PROC SORT - People Server at UNCW

Download Report

Transcript PROC SORT - People Server at UNCW

• Chapter 4 concerns various SAS procedures
(PROCs). Every PROC operates on:
– the most recently created dataset
– all the observations
– all the appropriate variables
unless you tell SAS otherwise by
– changing the DATA= statement
– using the WHERE statement or the BY statement
– using the VAR statement
• All PROCs begin with the keyword PROC,
followed by the name of the PROC, followed by
additional options or statements required by the
specific PROC.
• Some PROCs we’ve already seen are:
–
–
–
–
–
PROC CONTENTS;
PROC PRINT ;
PROC SORT; BY sortingvariablename;
PROC MEANS;
PROC FREQ; TABLES list_of_variables;
• The BY statement is required with PROC
SORT, optional with others... when used
with other PROCs it tells SAS to perform
separate analyses for each of the values of
the BY variables, instead of keeping all the
observations together in one group.
• Let’s do an example with Dr. Padgett’s
dataset...suppose you wanted to analyze the
flowering and the number of live leaves of the
plants separately for each marsh ...
PROC SORT ; BY marsh;
PROC FREQ; TABLES flower*lleaves;
BY marsh;
• NOTE that I have SORTed the data prior to
doing the PROC FREQ BY school... when
you do a PROC BY a variable, SAS assumes
that the dataset is SORTed BY the variable...so
if it’s not already sorted , use PROC SORT to
do the sorting...
• NOTE also that you may use TITLE,
FOOTNOTE, and LABEL statements to
enhance your output from any PROC... the
syntax is TITLEn ‘...’; and
FOOTNOTEn ‘...’; and up to 10 titles and
footnotes are allowable. The LABEL
statement allows you to give labels to your
variable names up to 256 characters long...

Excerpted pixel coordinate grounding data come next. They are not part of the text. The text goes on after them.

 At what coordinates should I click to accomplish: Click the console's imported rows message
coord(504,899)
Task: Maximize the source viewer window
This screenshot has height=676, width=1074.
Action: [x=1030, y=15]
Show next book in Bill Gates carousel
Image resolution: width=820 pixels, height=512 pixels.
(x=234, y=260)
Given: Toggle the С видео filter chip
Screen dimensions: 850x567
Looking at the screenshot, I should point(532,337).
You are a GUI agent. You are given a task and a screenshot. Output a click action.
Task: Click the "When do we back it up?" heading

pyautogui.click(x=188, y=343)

If you want your labels to be used
throughout a dataset, use the label statement
in the DATA step - otherwise use it within
the PROC step...
• The WHERE statement may be used with
PROCs to perform the procedure only on certain
observations in the dataset, those satisfying the
conditions given in the WHERE statement... for
example:
– in Dr. Padgett’s data, try to PRINT only those
flowering plants from the Shell Island marsh:
PROC PRINT;
WHERE flower=“yes” AND marsh=“si”;
• Note the similarity with the subsetting IF
statements we saw earlier. The same
comparison, logical, and arithmetic symbols
may be used to construct the condition. See the
examples on page 102...
• PROC SORT is one of the most useful PROC in SAS.
Besides being required to sort data prior to doing other
PROCs BY the sorting variable, SORTing is useful in
its own right...
• You may specify as many sorting variables as you like,
but be careful to note how the multiple sorts are done...

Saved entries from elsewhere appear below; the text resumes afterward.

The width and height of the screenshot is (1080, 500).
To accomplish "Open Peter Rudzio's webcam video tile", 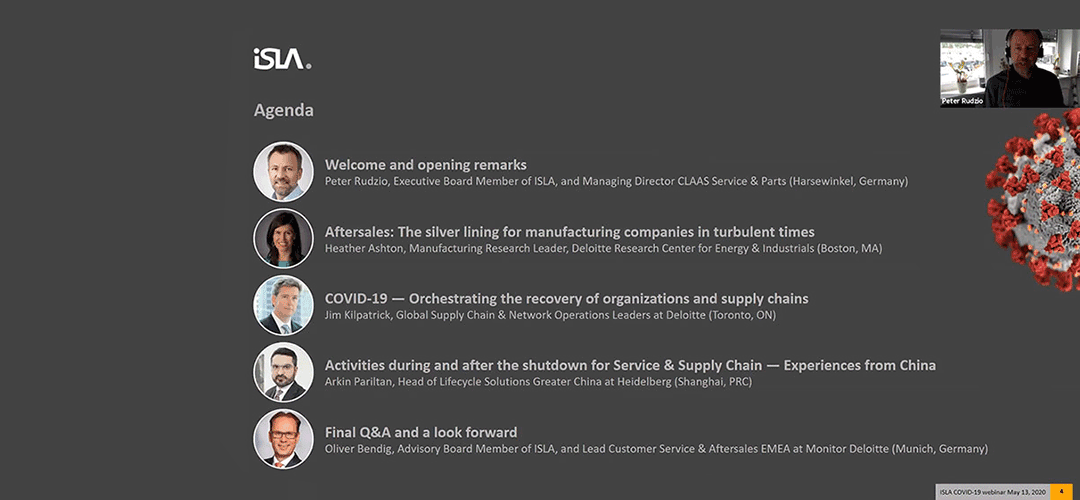I will tap(1002, 68).
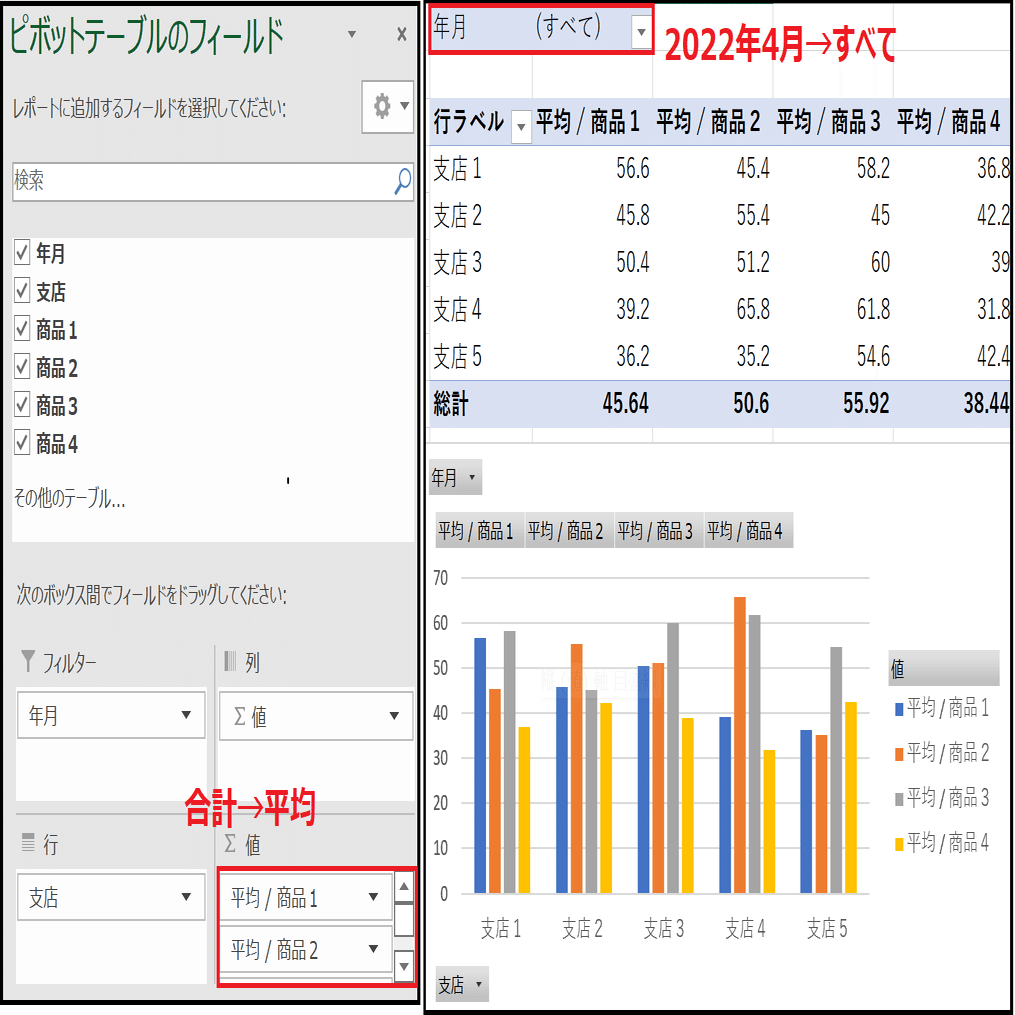Open the 年月 (すべて) report filter dropdown
Image resolution: width=1015 pixels, height=1015 pixels.
(x=640, y=33)
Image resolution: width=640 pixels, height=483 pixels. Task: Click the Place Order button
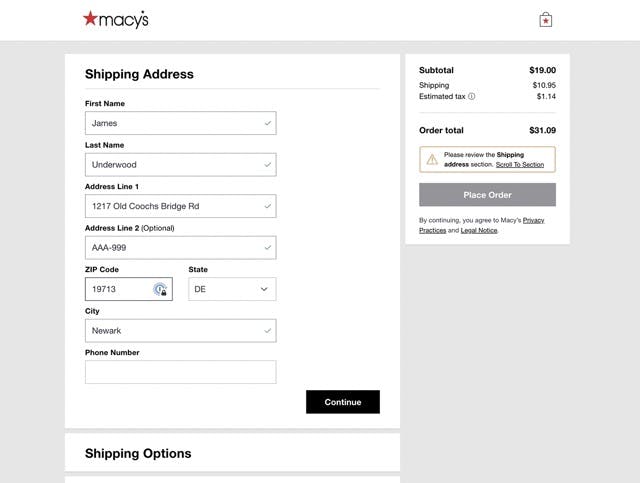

try a SORT of Dr. Padgett’s data first by marsh and
then by plant height. What happens if you reverse the
order or the sorting variables?
• Note that you may save the SORTed data in its own
dataset using the OUT= statement... otherwise the
original dataset is overwritten with the SORTed data...

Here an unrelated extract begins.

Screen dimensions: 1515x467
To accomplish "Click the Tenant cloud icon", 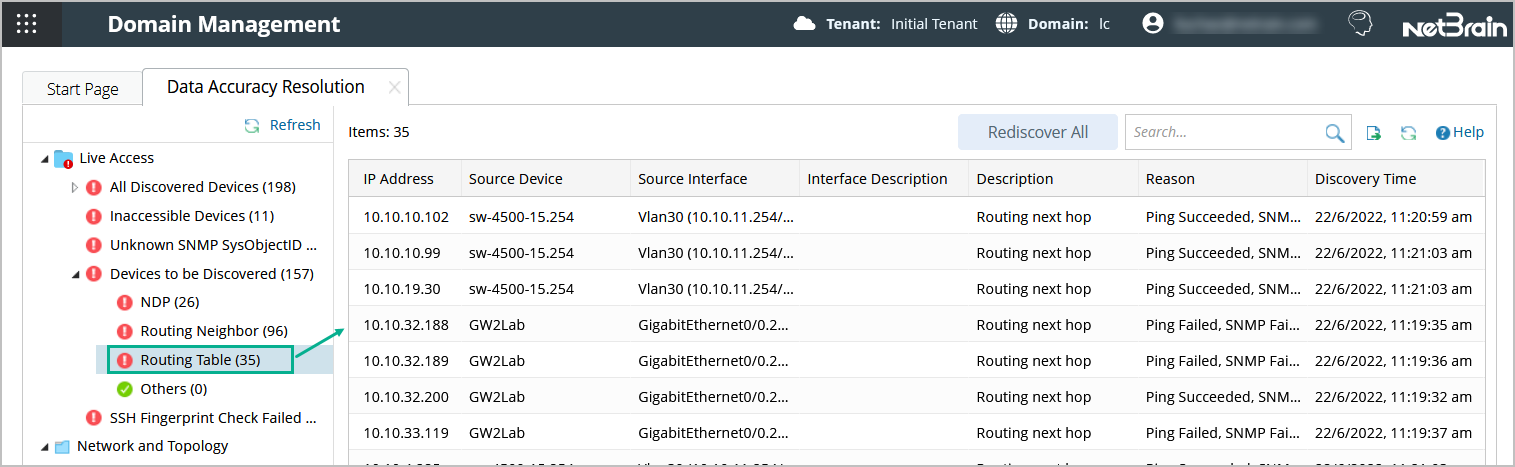I will (804, 24).
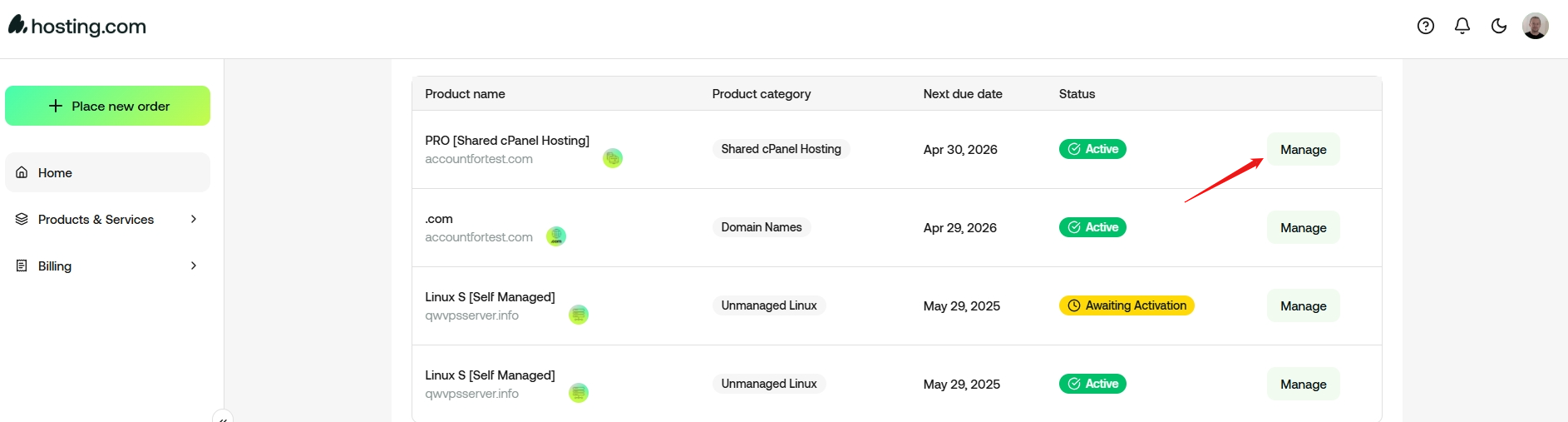This screenshot has width=1568, height=422.
Task: Open the user profile avatar
Action: click(x=1536, y=26)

• PROC PRINT is the most widely used PROC and it has
great flexibility
• Some of the options used with PROC PRINT are...:
– LABEL - to print w/labels previously assigned
– NOOBS - to not print the observation number
– ID - to use another variable instead of the OBS
– SUM - to sum up particular variables this one is helpful
for financial printouts...
– VAR - to print specific variables in a certain order
– BY - to print the data in sections defined by the BY
variable in a previous PROC SORT
• Example: Get a printout of Dr. Padgett’s data so that we
print only the total mass of the plants in groups by the
number of live leaves summed up in those groups and using
the plant number to identify the observations.
• For Monday:
– Make sure you understand the material in
Chapters 2 and 3 in preparation for the midterm
- ask questions if you have them…
– Read Chapter 4 up through 4.4 - we’ll discuss
FORMATs next time along with writing our
own formats with PROC FORMAT